Copy out every line of the material below verbatim, keeping each one unchanged from first to last.

+===+

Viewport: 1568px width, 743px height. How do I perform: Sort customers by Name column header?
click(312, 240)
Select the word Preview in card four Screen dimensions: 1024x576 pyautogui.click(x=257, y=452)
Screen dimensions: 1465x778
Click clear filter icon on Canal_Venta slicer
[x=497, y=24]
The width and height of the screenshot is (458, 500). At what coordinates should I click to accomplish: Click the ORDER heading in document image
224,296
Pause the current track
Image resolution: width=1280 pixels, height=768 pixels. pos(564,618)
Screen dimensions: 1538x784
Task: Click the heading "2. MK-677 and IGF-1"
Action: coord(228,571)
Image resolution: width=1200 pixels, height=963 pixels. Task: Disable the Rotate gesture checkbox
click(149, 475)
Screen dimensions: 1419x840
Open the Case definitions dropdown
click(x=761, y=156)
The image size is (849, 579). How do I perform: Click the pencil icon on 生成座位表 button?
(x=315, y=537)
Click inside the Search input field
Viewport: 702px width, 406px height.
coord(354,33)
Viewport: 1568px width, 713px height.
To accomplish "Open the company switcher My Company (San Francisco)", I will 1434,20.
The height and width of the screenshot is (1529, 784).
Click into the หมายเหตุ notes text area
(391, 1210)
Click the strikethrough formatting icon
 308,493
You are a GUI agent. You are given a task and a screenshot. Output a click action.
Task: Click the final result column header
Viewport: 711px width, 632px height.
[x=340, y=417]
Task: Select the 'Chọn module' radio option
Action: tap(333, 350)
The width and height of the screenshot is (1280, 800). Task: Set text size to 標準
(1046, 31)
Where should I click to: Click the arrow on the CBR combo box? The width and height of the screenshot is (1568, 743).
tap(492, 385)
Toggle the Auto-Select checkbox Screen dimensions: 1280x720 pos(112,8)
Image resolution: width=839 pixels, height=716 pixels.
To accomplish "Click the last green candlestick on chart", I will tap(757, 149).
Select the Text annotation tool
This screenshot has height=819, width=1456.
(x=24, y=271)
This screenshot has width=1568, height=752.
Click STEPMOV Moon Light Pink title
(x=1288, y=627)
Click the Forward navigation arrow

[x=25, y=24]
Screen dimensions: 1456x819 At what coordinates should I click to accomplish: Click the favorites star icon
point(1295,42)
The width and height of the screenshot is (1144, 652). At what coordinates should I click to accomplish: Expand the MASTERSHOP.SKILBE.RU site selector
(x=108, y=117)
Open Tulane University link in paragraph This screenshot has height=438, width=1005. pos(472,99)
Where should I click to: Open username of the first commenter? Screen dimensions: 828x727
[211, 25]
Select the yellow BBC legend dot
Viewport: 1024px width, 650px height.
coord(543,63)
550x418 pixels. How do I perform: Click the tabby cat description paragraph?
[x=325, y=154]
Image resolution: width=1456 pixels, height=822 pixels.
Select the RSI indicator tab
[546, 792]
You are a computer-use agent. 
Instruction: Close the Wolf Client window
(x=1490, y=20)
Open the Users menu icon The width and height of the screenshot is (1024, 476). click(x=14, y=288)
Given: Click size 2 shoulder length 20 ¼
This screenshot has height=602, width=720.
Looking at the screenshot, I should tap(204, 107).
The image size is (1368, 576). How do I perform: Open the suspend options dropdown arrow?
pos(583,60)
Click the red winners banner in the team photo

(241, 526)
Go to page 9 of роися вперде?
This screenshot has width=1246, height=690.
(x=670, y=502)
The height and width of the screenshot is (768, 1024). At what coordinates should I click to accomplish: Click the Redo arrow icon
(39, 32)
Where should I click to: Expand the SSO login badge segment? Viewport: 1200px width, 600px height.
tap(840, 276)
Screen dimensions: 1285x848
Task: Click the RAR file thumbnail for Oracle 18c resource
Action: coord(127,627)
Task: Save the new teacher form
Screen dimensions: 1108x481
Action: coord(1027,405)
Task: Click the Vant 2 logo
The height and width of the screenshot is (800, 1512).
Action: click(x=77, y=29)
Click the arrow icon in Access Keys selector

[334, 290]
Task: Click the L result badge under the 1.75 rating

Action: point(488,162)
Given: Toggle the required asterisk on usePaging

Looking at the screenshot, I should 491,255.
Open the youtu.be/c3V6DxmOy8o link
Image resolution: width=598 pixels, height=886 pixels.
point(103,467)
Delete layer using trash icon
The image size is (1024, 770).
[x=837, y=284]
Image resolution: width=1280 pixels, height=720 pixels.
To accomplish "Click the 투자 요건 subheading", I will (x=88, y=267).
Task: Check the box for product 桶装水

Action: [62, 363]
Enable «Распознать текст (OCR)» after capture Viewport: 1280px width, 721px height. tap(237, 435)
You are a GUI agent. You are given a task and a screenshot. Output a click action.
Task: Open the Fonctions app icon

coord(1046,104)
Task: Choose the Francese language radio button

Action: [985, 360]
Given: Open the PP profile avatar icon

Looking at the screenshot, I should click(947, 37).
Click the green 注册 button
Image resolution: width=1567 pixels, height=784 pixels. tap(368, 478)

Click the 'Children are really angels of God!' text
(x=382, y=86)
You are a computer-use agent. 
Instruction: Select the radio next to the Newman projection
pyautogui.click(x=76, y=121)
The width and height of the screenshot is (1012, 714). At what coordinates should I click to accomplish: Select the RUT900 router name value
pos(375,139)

+===+

EXERCISE SOLUTION –
Viewport: 1568px width, 743px height. How do I perform: Sort customers by Name column header?
click(312, 240)
Select the word Preview in card four Screen dimensions: 1024x576 pyautogui.click(x=257, y=452)
Screen dimensions: 1465x778
Click clear filter icon on Canal_Venta slicer
[x=497, y=24]
The width and height of the screenshot is (458, 500). At what coordinates should I click to accomplish: Click the ORDER heading in document image
224,296
Pause the current track
Image resolution: width=1280 pixels, height=768 pixels. pos(564,618)
Screen dimensions: 1538x784
Task: Click the heading "2. MK-677 and IGF-1"
Action: coord(228,571)
Image resolution: width=1200 pixels, height=963 pixels. Task: Disable the Rotate gesture checkbox
click(149, 475)
Screen dimensions: 1419x840
Open the Case definitions dropdown
click(x=761, y=156)
The image size is (849, 579). How do I perform: Click the pencil icon on 生成座位表 button?
(x=315, y=537)
Click inside the Search input field
Viewport: 702px width, 406px height.
coord(354,33)
Viewport: 1568px width, 713px height.
To accomplish "Open the company switcher My Company (San Francisco)", I will 1434,20.
The height and width of the screenshot is (1529, 784).
Click into the หมายเหตุ notes text area
(391, 1210)
Click the strikethrough formatting icon
 308,493
You are a GUI agent. You are given a task and a screenshot. Output a click action.
Task: Click the final result column header
Viewport: 711px width, 632px height.
[x=340, y=417]
Task: Select the 'Chọn module' radio option
Action: tap(333, 350)
The width and height of the screenshot is (1280, 800). Task: Set text size to 標準
(1046, 31)
Where should I click to: Click the arrow on the CBR combo box? The width and height of the screenshot is (1568, 743).
tap(492, 385)
Toggle the Auto-Select checkbox Screen dimensions: 1280x720 pos(112,8)
Image resolution: width=839 pixels, height=716 pixels.
To accomplish "Click the last green candlestick on chart", I will tap(757, 149).
Select the Text annotation tool
This screenshot has height=819, width=1456.
(x=24, y=271)
This screenshot has width=1568, height=752.
Click STEPMOV Moon Light Pink title
(x=1288, y=627)
Click the Forward navigation arrow

[x=25, y=24]
Screen dimensions: 1456x819 At what coordinates should I click to accomplish: Click the favorites star icon
point(1295,42)
The width and height of the screenshot is (1144, 652). At what coordinates should I click to accomplish: Expand the MASTERSHOP.SKILBE.RU site selector
(x=108, y=117)
Open Tulane University link in paragraph This screenshot has height=438, width=1005. pos(472,99)
Where should I click to: Open username of the first commenter? Screen dimensions: 828x727
[211, 25]
Select the yellow BBC legend dot
Viewport: 1024px width, 650px height.
coord(543,63)
550x418 pixels. How do I perform: Click the tabby cat description paragraph?
[x=325, y=154]
Image resolution: width=1456 pixels, height=822 pixels.
Select the RSI indicator tab
[546, 792]
You are a computer-use agent. 
Instruction: Close the Wolf Client window
(x=1490, y=20)
Open the Users menu icon The width and height of the screenshot is (1024, 476). click(x=14, y=288)
Given: Click size 2 shoulder length 20 ¼
This screenshot has height=602, width=720.
Looking at the screenshot, I should tap(204, 107).
The image size is (1368, 576). How do I perform: Open the suspend options dropdown arrow?
pos(583,60)
Click the red winners banner in the team photo

(241, 526)
Go to page 9 of роися вперде?
This screenshot has width=1246, height=690.
(x=670, y=502)
The height and width of the screenshot is (768, 1024). At what coordinates should I click to accomplish: Click the Redo arrow icon
(39, 32)
Where should I click to: Expand the SSO login badge segment? Viewport: 1200px width, 600px height.
tap(840, 276)
Screen dimensions: 1285x848
Task: Click the RAR file thumbnail for Oracle 18c resource
Action: coord(127,627)
Task: Save the new teacher form
Screen dimensions: 1108x481
Action: coord(1027,405)
Task: Click the Vant 2 logo
The height and width of the screenshot is (800, 1512).
Action: click(x=77, y=29)
Click the arrow icon in Access Keys selector

[334, 290]
Task: Click the L result badge under the 1.75 rating

Action: point(488,162)
Given: Toggle the required asterisk on usePaging

Looking at the screenshot, I should 491,255.
Open the youtu.be/c3V6DxmOy8o link
Image resolution: width=598 pixels, height=886 pixels.
point(103,467)
Delete layer using trash icon
The image size is (1024, 770).
[x=837, y=284]
Image resolution: width=1280 pixels, height=720 pixels.
To accomplish "Click the 투자 요건 subheading", I will (x=88, y=267).
Task: Check the box for product 桶装水

Action: [62, 363]
Enable «Распознать текст (OCR)» after capture Viewport: 1280px width, 721px height. tap(237, 435)
You are a GUI agent. You are given a task and a screenshot. Output a click action.
Task: Open the Fonctions app icon

coord(1046,104)
Task: Choose the Francese language radio button

Action: [985, 360]
Given: Open the PP profile avatar icon

Looking at the screenshot, I should click(947, 37).
Click the green 注册 button
Image resolution: width=1567 pixels, height=784 pixels. tap(368, 478)

Click the 'Children are really angels of God!' text
(x=382, y=86)
You are a computer-use agent. 
Instruction: Select the radio next to the Newman projection
pyautogui.click(x=76, y=121)
The width and height of the screenshot is (1012, 714). At what coordinates should I click to accomplish: Select the RUT900 router name value
pos(375,139)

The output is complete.